黒ローブは官僚の証。それをみせているということは、権力を誇示したいということ。皆に敬ってほしいと思っているということ。
「すみません。例の件、本当だったんですか?」
「あぁ。最初は無属性だったのに、水属性の適性が出たらしい」
「ただの故障だったってことですか?」
グレーローブは素直に聞いているが、黒ローブはなんだか呆れている様な声で答えた。
「そうなんだろうな。ただ、魔石が測定不能になるということは、魔力が無くなった時しかない」
「測定機のただの寿命ってことですか」
「そうなる。だが、なにかがおかしい」
寿命なら実感できる。はずだ。光が弱くなってくるから。それか、反応が弱い。それだと測定機も交換時期だったはずだ。そう思うだろう。
「急に点かなくなるなんてことはないはずなんだ。だんだん魔力がなくなっていくからな」
「あぁ。なるほど」
「ということは、闇属性を持っていた人がいたことになる」
その言葉を聞いて、目を鋭くさせたグレーローブ。
「やはり、無属性が……」
ここまでの会話で、この会話をしている人達が、無属性に闇と光がいるということが知られているということが分かった。

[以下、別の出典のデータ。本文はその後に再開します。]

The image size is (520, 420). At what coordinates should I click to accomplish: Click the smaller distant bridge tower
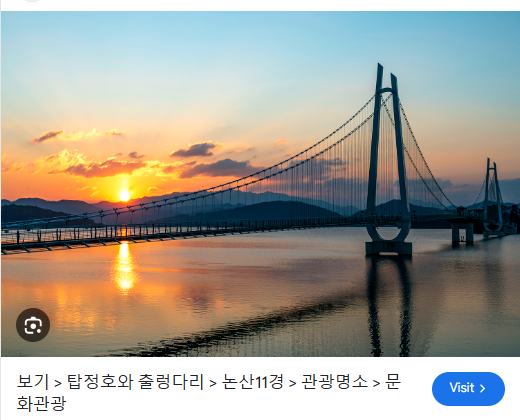tap(493, 197)
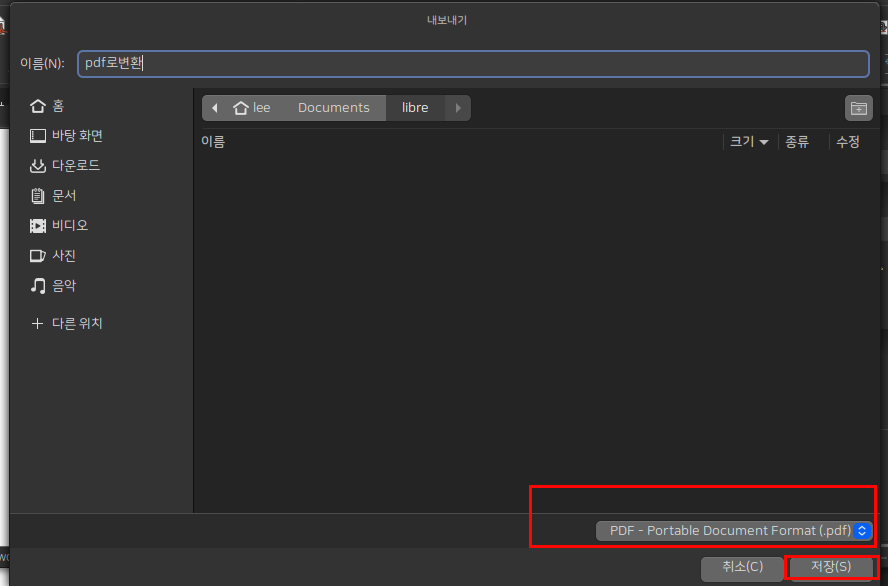Select the libre path segment
The image size is (888, 586).
coord(415,108)
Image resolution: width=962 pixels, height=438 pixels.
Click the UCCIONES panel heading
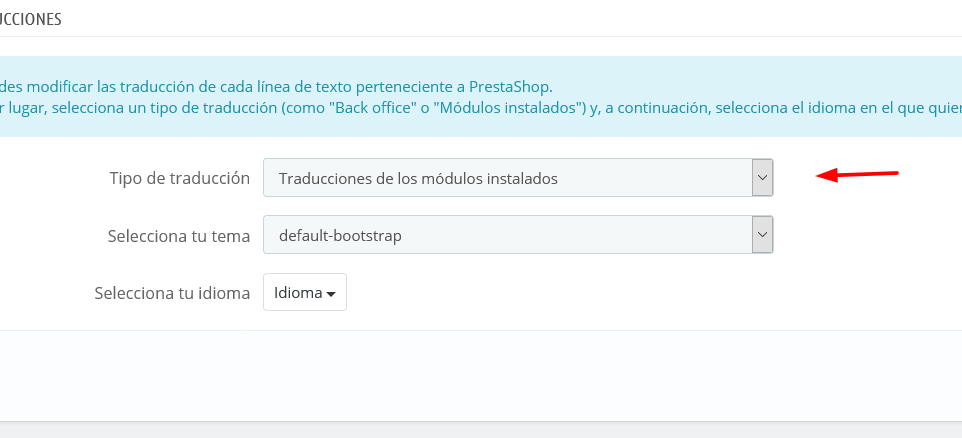(31, 19)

それだけでも収穫だ。あの適性機の仕組みを知っている人が多くいるということ。
「でも、測定したのが、ウソつきのブラウニン家ですよねぇ?」
「あぁ。だから、信用はしない方がいいな」
「ですよねぇ」
ブラウニン家がなぜそんなことを言われているのかはわからない。
ただ、いい情報が得られた。
無事に帰路につくことができる。
会計を済ませて店を出ようとした時だった。
「そういえば、例の青い人が亡くなってからは平和ですね?」
「あぁ。青い人の時はなかなか荒れていたからな」
「なんか、排除をやめろみたいな感じで、王にも歯向かったんですよね?」
俺は、もしかしてマリンの話かと思い、立ち止まって耳を傾ける。
体が震えるのを感じた。
「あぁ。ありゃあ、秘密裏に葬られたな」
「やっぱあれっすかね?」
「高魔派だろうな」
無理やり足を動かして店の外へ出た。息を大きく吐き出す。怒りで魔力が出てしまいそうだったからだ。目を瞑り自分の気持ちを収める。
やはり高魔派が動いたようだ。
一つの真っ暗な路地裏の店の扉をノックする。
──コンッコンコンコンッコンッ
扉が開くのを確認して中へと入る。
「あれぇ? 珍しいじゃないっすかぁ?」
入った先には、葉巻をくゆらせている小太りの男がいた。
この男は、ある意味俺が信用している男。
金を積めば、確実な情報をくれるからだ。
俺の動き出しは、ここから始まる。